T15Host is responsible
Audit-signing Ed25519 private key compromise. The operator's RFC-005 signing key is exfiltrated; attacker forges historical audit entries that verify against the published public key.
MITIGATIONRFC-001 §3.2 mandates HSM/KMS custody for sociedades-IA in production (AWS KMS / GCP Cloud HSM / Azure Key Vault / on-prem HSM, never raw filesystem). RFC-005 §6 specifies rotation: emit a `signing-key-rotated` audit entry signed by the OLD key naming the NEW keyId, publish the new key in /.well-known/sociedad-ia/keys with overlapping validFrom window. The RFC-006 anchor sub-chain (see T17) makes post-rotation forgeries detectable because any forged entry breaks reconciliation with the global anchor head.
T16Host is responsible
Anchor service outage or rollback. The external timestamping target (TSA RFC 3161, opentimestamps, NIST randomness beacon, public-registry endpoint) goes offline or reorgs; attacker exploits the unanchored window to backdate or rewrite entries.

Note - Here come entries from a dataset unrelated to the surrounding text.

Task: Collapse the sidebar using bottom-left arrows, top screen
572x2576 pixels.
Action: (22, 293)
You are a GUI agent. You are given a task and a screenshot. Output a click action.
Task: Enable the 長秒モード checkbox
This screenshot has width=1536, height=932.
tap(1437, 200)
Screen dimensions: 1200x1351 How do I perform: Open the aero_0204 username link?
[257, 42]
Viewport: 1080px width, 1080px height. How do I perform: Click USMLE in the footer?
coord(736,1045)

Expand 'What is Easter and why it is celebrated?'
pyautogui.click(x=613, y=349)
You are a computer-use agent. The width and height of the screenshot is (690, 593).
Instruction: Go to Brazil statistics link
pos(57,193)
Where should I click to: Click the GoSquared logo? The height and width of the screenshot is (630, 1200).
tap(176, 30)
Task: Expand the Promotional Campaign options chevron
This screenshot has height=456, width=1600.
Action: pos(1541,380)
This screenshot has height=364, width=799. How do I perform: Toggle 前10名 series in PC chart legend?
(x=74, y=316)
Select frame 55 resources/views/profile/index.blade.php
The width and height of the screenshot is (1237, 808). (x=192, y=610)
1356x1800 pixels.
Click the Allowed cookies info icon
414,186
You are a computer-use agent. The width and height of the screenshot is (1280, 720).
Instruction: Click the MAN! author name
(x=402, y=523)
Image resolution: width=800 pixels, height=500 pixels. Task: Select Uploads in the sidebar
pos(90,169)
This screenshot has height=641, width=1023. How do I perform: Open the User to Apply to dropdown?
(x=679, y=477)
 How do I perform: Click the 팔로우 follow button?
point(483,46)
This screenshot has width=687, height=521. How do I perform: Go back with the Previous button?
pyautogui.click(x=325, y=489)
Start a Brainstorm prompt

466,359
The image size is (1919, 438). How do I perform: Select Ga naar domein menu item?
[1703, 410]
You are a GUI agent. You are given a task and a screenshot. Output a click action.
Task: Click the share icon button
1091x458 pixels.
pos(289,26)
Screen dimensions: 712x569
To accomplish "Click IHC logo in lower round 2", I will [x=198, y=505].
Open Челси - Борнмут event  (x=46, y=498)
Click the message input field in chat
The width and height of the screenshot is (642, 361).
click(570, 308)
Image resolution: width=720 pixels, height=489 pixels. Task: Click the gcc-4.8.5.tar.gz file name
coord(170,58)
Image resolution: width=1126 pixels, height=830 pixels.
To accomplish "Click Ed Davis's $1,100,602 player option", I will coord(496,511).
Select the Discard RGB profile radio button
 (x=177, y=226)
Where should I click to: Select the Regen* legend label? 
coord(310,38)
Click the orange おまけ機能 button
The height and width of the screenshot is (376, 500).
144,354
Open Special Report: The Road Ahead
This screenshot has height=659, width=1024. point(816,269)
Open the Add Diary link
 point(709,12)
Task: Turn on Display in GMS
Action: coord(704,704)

MITIGATIONRFC-006 §6 anchor sub-chain is itself HMAC-chained, so a missing anchor leaves a gap but does NOT break the inner ledger, replay-from-genesis still verifies every entry. Recommended host posture is multi-anchor fallback (concurrent posting to ≥2 independent services). `arg-verify bundle` surfaces any unanchored window explicitly in its output so a regulator sees the gap rather than inheriting a false sense of continuity.
T17Mitigated by toolkit
Insider operator mutating audit log within the unanchored TTL. The operador designado (or a compromised insider with write access) modifies a recent audit entry before the next anchor seals it, hiding fraud committed inside that window.
MITIGATIONAppend-only sink with row-level immutability (Postgres immutable rows / S3 object-lock / Vercel KV version-tag enforcement) blocks in-place mutation at the storage layer. RFC-006 prev-hash chain makes retroactive modification cascade, any altered entry forces re-chaining of every subsequent entry, visible as monotonic-counter discontinuity to the verifier. Hosts running high-value workloads SHOULD anchor on every transaction batch (not just daily) to compress the unanchored window from hours to seconds.
T18Host is responsible
X.509 / ARCA certificate rotation gap. The production WSAA cert expires without overlap; agent stops issuing factura electrónica mid-day and the audit log shows a gap that looks like compliance failure.
MITIGATIONRFC-001 §6.2 documents the renewal calendar: register the next cert ≥30 days before expiry, run a dual-cert overlap window (T-30 → T+0) where both certs are valid against ARCA, switch traffic to the new keyId, retire the old cert after 7 days of successful WSAA tokens. The rotation emits a `cert-rotated` audit entry signed by BOTH keys, anchoring the transition into the audit chain so an auditor can prove key continuity. Currently documented as procedure; automating the rotation cron is an open task (host-responsibility for v1; tracked for in-toolkit promotion).
If you find a security issue not covered above, please don't open a public GitHub issue. Email naza@naza.ar with details and proof-of-concept. We'll respond within 48 hours and disclose responsibly per SECURITY.md in the repo.
For supply-chain audit: every published package ships SLSA v1 provenance attestations. Verify with npm view @ar-agents/<name> dist.attestations and cross-check the Sigstore transparency-log entry.